Batteries are increasingly important in modern technologies. This is particularly true in the automotive sector, with hybrid vehicles using batteries to augment the traction power traditionally provided by the internal combustion engine. In such applications, one of the most important factors is the Dynamic Charge Acceptance (DCA) performance of the battery.
This study investigates the standard method for establishing DCA performance and determines how the individual parameters of the test procedure and external factors influence the performance of lead-acid cells. This work identifies shortcomings of the standard test, which result in the true DCA performance being better than the standard test suggests. A series of modifications are proposed, which are shown to produce a more representative result.
An investigation is performed to determine the effect of cell degradation on charge acceptance. This shows that the DCA test itself is not well suited to assessing the effects of degradation on DCA, and causes the results to appear worse than reality. The work also demonstrates that the usual methods of characterising degradation do not correlate well with DCA performance, and there is very little reduction in charge acceptance over the operational life of the cell.

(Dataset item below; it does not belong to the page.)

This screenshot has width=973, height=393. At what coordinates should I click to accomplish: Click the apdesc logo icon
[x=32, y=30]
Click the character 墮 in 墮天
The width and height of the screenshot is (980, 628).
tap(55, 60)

Investigations are undertaken into methods by which DCA performance may be improved. This shows that the application of ac ripple currents to batteries causes a significant increase in charge acceptance, and demonstrates how the frequency of the ripple is important in achieving the best results. This study also shows that the ripple currents have no detrimental effects on the health of the battery.
Finally, the work is extended to cover lithium cells. This shows that whilst the DCA performance of lithium is more consistent, maximum charge acceptance is less than lead. It is shown that, by reducing maximum charge voltage, cycle life of cells can be extended without significant loss of stored energy.